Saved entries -

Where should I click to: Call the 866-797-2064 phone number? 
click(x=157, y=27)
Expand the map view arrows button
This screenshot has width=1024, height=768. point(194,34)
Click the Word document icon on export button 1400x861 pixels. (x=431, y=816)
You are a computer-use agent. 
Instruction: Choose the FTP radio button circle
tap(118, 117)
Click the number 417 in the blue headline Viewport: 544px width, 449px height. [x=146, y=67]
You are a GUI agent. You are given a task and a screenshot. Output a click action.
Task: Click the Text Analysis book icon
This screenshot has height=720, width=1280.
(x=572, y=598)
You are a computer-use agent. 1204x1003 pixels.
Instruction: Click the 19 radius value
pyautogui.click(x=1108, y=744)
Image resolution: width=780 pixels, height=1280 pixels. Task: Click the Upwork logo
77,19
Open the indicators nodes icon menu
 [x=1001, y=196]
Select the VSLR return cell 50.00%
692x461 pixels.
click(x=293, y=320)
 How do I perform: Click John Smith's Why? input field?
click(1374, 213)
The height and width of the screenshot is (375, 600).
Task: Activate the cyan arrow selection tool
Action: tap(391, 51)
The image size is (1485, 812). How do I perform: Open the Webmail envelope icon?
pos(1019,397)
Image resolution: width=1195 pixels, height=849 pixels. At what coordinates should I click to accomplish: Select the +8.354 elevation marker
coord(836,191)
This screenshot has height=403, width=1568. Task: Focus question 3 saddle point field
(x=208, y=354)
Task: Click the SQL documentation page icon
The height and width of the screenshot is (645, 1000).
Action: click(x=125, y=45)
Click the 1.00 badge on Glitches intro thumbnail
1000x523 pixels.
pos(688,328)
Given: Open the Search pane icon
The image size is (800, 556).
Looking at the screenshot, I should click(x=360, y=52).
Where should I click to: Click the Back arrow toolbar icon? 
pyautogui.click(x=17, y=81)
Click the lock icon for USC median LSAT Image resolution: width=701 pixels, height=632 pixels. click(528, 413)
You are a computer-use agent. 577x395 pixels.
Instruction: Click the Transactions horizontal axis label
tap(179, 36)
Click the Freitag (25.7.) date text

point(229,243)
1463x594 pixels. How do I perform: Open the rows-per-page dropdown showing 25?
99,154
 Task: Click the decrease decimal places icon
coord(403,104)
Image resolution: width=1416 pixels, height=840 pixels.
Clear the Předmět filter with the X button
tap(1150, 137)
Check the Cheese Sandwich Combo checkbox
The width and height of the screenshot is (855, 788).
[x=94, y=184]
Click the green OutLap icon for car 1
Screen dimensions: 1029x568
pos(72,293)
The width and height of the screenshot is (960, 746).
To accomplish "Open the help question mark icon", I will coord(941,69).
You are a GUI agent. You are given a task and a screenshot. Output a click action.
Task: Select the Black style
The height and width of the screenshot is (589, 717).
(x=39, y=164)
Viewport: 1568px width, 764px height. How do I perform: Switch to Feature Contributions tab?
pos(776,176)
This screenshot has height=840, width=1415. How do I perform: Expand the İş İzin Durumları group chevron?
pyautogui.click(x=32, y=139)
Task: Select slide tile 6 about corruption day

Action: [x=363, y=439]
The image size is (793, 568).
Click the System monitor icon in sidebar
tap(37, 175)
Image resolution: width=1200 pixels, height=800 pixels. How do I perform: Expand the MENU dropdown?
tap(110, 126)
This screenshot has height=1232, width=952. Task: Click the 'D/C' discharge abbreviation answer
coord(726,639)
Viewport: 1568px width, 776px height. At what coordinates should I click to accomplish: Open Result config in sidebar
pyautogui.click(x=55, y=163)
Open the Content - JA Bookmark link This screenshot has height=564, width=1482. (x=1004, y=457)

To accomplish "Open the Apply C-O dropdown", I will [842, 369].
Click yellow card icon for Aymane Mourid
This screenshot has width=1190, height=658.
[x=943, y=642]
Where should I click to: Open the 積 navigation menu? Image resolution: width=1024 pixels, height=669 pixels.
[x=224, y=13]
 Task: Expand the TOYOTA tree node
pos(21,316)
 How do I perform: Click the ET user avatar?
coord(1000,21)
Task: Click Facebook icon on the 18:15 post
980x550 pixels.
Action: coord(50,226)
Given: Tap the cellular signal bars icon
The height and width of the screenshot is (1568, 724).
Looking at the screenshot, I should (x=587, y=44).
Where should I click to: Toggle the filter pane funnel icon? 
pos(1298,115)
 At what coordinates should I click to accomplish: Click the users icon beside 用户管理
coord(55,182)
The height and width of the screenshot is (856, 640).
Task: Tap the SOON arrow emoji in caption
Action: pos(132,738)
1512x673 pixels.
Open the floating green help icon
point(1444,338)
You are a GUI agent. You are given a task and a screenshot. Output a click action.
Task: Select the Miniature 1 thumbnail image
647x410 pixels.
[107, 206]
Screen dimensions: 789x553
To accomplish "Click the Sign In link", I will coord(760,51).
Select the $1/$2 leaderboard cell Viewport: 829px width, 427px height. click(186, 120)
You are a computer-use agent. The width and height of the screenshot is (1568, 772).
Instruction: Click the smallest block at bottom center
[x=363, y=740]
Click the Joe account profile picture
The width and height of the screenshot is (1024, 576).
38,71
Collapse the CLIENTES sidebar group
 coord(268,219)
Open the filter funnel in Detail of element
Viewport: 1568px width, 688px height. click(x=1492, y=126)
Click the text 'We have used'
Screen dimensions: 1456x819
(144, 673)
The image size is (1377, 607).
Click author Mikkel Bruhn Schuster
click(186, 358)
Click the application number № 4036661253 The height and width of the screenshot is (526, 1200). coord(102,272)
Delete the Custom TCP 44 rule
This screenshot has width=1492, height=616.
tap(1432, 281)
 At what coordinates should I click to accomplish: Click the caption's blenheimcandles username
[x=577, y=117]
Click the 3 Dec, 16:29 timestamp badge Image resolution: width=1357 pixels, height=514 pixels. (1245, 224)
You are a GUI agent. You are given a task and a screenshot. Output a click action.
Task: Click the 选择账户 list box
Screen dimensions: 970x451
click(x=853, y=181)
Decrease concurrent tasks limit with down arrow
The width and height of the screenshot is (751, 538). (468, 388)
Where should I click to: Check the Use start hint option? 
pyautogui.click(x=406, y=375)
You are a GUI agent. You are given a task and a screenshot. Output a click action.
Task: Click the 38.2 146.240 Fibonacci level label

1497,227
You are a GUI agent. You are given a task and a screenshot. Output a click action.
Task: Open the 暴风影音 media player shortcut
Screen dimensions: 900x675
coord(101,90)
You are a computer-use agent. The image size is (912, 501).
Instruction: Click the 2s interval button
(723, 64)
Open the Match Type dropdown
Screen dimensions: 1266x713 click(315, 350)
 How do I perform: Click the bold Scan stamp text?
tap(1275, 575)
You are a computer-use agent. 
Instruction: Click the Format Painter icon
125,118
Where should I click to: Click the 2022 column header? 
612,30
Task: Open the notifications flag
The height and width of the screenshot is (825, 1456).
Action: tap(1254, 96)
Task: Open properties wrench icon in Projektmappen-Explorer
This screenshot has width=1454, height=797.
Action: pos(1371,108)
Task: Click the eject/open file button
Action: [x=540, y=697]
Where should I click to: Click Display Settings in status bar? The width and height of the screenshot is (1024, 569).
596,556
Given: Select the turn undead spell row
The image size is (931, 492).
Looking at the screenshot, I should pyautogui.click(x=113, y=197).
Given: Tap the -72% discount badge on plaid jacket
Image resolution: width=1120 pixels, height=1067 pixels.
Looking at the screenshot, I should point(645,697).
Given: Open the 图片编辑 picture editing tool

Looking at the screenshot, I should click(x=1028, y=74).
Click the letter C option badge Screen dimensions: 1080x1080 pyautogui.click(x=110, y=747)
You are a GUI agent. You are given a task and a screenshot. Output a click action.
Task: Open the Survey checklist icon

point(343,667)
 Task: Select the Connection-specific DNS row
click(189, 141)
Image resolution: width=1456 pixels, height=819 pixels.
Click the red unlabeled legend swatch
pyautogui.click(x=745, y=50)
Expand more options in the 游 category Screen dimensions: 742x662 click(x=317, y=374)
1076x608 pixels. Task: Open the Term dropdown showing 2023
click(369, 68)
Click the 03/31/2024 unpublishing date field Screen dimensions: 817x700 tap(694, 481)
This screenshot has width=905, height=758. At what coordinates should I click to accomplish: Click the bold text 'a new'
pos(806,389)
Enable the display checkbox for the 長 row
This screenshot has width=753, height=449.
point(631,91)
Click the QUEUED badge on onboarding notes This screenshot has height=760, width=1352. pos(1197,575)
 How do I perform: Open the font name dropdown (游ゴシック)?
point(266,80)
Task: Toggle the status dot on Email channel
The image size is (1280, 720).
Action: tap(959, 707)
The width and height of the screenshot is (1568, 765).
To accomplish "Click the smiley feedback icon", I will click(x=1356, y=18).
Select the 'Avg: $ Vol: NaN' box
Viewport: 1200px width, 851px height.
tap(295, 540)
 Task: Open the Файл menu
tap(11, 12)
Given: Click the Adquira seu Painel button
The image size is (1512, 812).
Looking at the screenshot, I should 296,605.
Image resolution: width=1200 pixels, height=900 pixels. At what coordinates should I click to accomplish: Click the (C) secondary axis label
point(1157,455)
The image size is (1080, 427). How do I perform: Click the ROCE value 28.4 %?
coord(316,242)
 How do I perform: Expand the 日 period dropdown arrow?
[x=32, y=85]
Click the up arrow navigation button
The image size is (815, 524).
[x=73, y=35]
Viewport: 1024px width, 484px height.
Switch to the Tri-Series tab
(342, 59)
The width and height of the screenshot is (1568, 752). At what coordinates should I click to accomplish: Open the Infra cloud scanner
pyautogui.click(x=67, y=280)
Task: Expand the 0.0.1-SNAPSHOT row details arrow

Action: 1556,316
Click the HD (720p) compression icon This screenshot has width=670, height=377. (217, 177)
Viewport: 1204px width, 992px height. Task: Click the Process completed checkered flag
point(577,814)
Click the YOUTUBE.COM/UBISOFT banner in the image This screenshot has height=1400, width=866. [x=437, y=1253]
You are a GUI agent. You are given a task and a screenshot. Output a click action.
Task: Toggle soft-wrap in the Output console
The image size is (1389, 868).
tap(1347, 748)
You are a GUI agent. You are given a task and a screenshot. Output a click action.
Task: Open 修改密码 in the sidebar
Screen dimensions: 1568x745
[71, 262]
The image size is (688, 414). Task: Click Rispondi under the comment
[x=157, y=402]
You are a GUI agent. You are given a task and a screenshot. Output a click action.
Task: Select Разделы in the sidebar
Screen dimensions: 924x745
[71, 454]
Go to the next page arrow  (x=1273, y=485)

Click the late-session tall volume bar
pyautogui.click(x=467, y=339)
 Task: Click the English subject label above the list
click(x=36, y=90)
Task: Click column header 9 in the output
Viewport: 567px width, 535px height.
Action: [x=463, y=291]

Requirement - Output nothing but the lines from the one with "Screen dimensions: 1568x745" through the last line above, each exactly as it stands.

Task solution -
Screen dimensions: 1568x745
[71, 262]
The image size is (688, 414). Task: Click Rispondi under the comment
[x=157, y=402]
You are a GUI agent. You are given a task and a screenshot. Output a click action.
Task: Select Разделы in the sidebar
Screen dimensions: 924x745
[71, 454]
Go to the next page arrow  (x=1273, y=485)

Click the late-session tall volume bar
pyautogui.click(x=467, y=339)
 Task: Click the English subject label above the list
click(x=36, y=90)
Task: Click column header 9 in the output
Viewport: 567px width, 535px height.
Action: [x=463, y=291]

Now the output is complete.